My younger son will be graduating from the University of Notre Dame in May. Last Friday, he informed me that President Obama will be giving the commencement speech and will be awarded an honorary degree. I was, frankly, stunned. The joyful event of our son’s graduation has now been overshadowed by a dark cloud. I am proud of my son and of all he achieved at Notre Dame, but I am ashamed of Notre Dame itself.
How can an institution that purports to be Catholic honor as a “doctor of law”¯literally a “teacher of law”¯a President who has made it very clear by word and deed that he intends to remove from the laws of this nation anything that defends unborn human life? Of course, there is more to Obama than his position on abortion and the life issues. There are things about him that anyone, Catholic or non-Catholic, can respect and admire. But can they justify overlooking his appalling stance on abortion?

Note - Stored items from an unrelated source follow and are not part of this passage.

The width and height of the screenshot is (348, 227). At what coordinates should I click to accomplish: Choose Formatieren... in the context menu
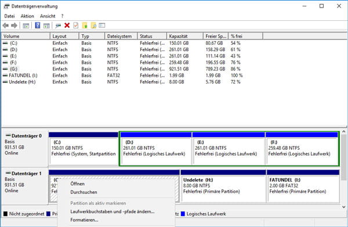pos(84,220)

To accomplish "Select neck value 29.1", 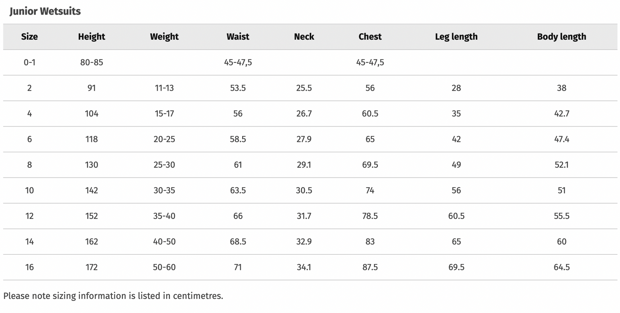I will pyautogui.click(x=304, y=165).
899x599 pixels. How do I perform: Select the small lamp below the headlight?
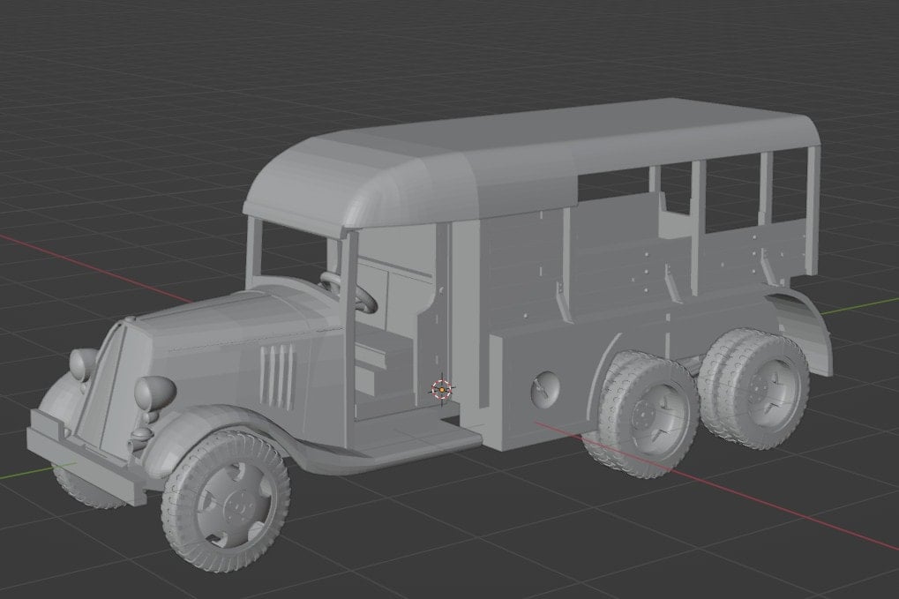click(140, 436)
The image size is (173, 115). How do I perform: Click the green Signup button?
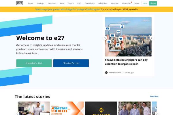point(153,3)
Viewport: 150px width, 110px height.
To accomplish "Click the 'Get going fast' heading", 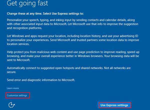I will tap(27, 4).
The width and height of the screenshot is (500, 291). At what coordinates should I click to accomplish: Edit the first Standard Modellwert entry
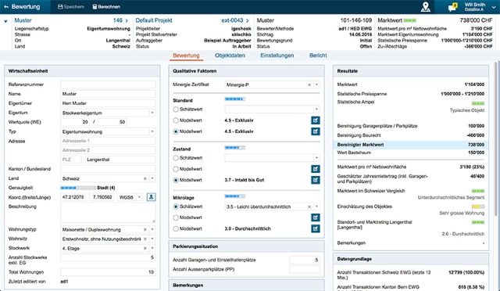click(x=316, y=120)
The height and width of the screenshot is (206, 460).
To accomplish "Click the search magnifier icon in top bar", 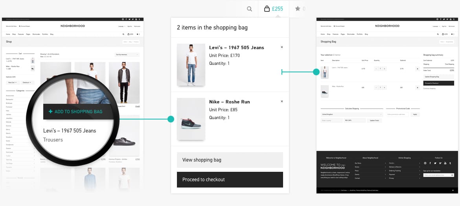I will tap(249, 9).
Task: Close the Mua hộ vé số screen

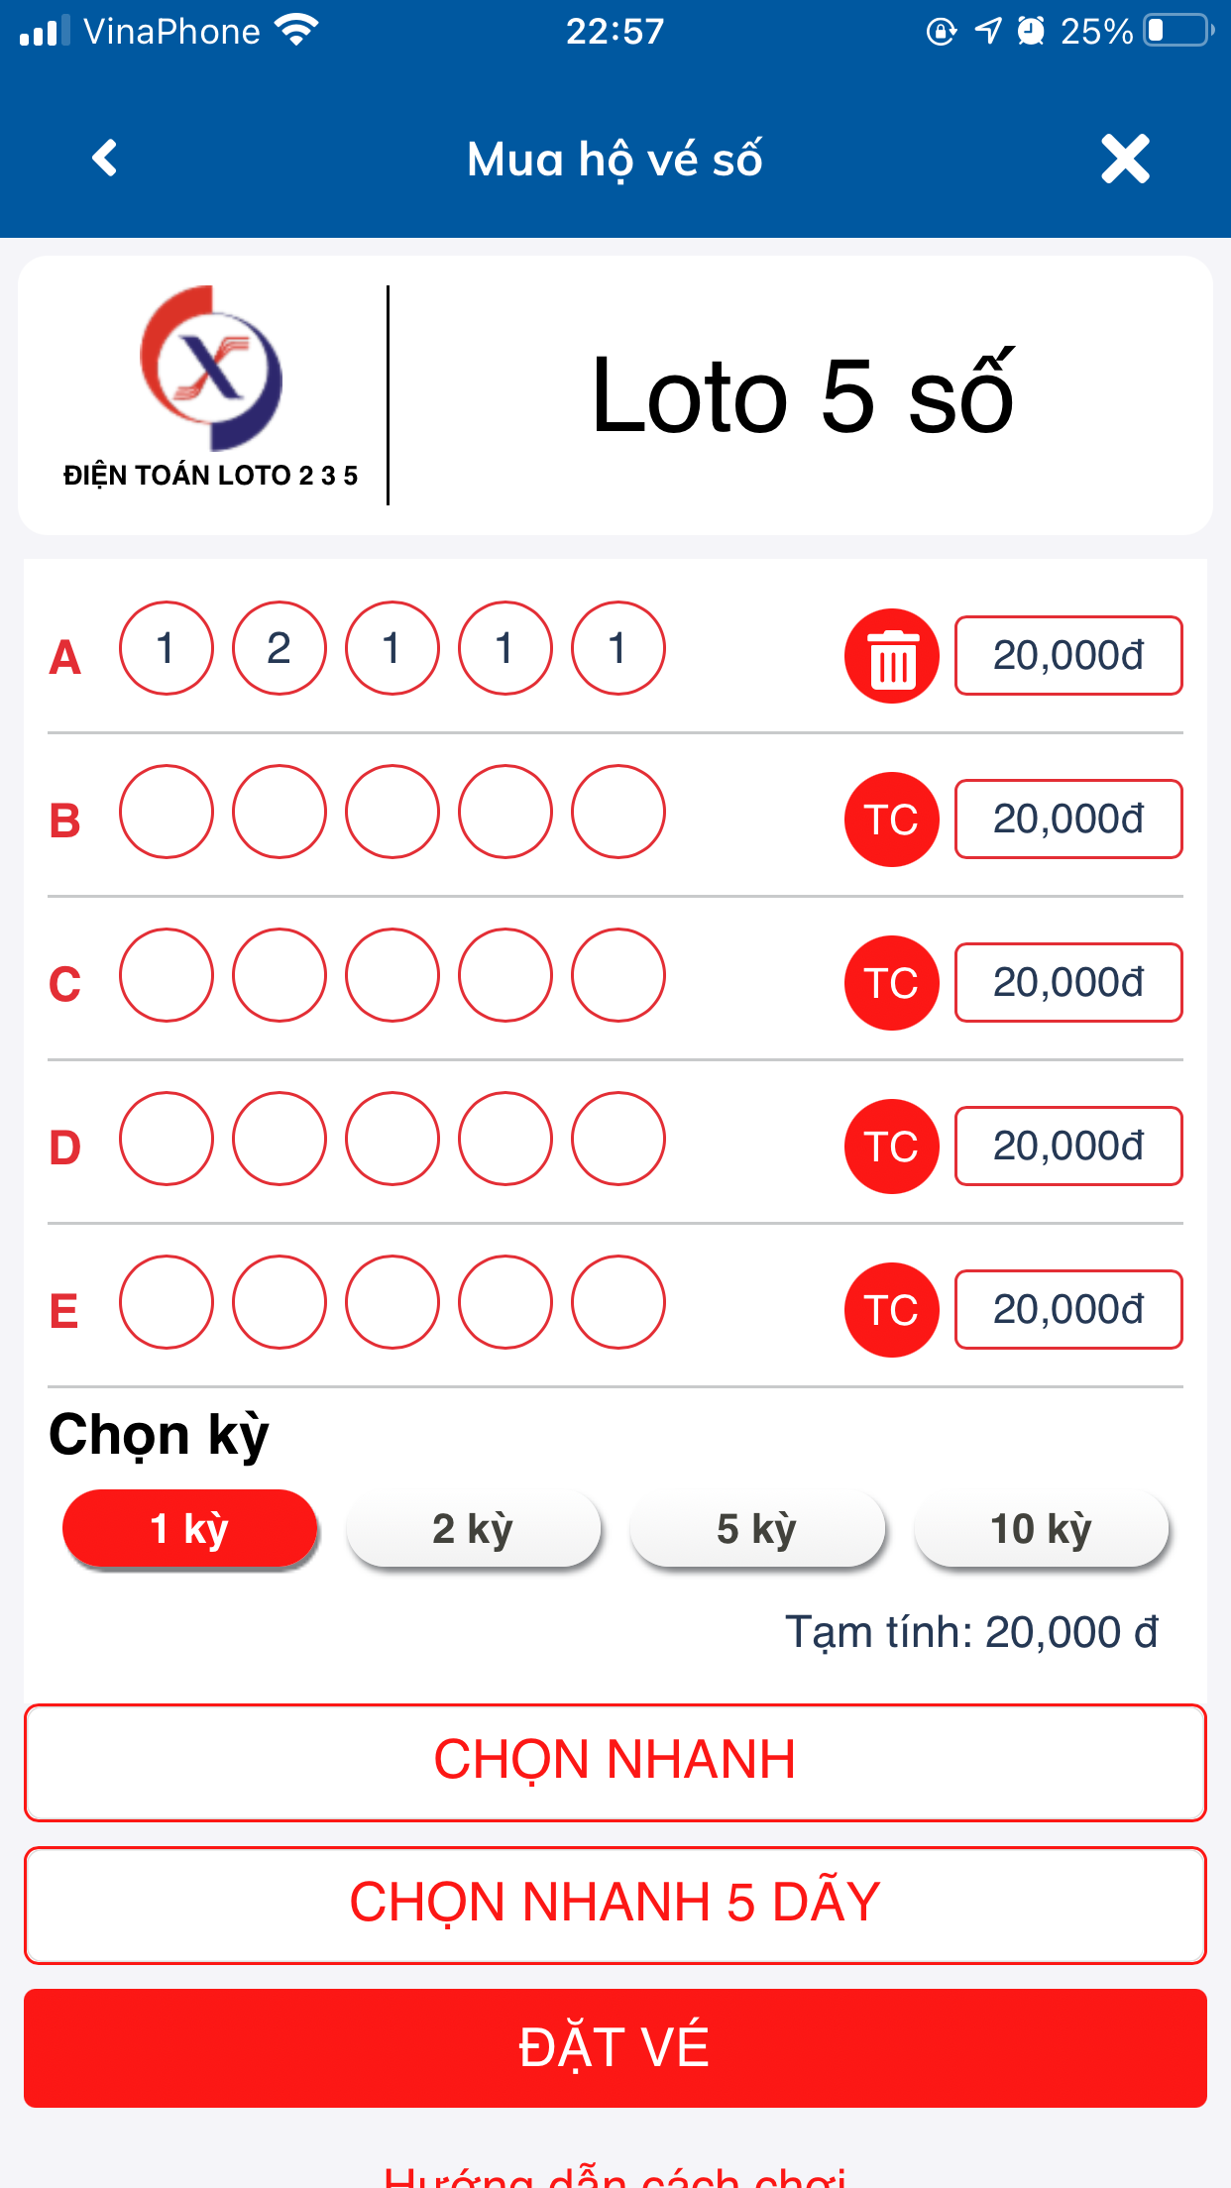Action: [1125, 159]
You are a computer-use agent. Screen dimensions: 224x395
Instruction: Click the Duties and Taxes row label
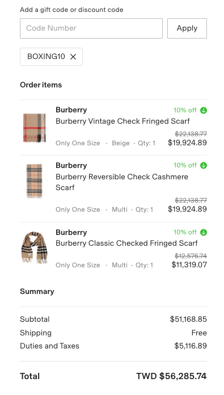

Abortion is a defining issue of our time, in the way that slavery was in the mid-nineteenth century and segregation and racial discrimination were in the mid-twentieth century. Overlooking the pro-abortion views of a politician now would be analogous to overlooking pro-slavery or segregationist views in those eras. Would Notre Dame have invited a champion of segregation to be a commencement speaker in the 1960s, however brilliant or talented, however well-meaning in other ways and on other issues he or she may have been?
Some will say that there is no comparison between the issues of racial discrimination and abortion. From a Christian point of view, however, they are at root the same issue: the respect due to our fellow human beings simply as human beings. The lives of fifty million innocent human beings have been snuffed out in the United States since 1973, so it would be absurd to suggest that abortion is less serious an issue than racial discrimination.
The difference between the two issues lies not in their intrinsic moral gravity, but in the way that society views them. Virtually everyone agrees that racial discrimination is morally repugnant. There is a strong social consensus on that issue, whereas on abortion at present there is not. The social elites of this country are largely pro-choice, and being pro-choice is regarded by many as a mark of enlightenment. This, I think, has everything to do with why an institution like Notre Dame would never honor a champion of segregation, but would honor a champion of so-called abortion rights. What governs the moral reflexes of institutions like Notre Dame is not how things appear in the light of the gospel, but how they appear in the eyes of the social elites¯or to use more biblical language, how they appear to the world. St. Paul told us not be “conformed to this world,” but to put on the “mind of Christ.” It seems that the University of Notre Dame is conforming itself to the world.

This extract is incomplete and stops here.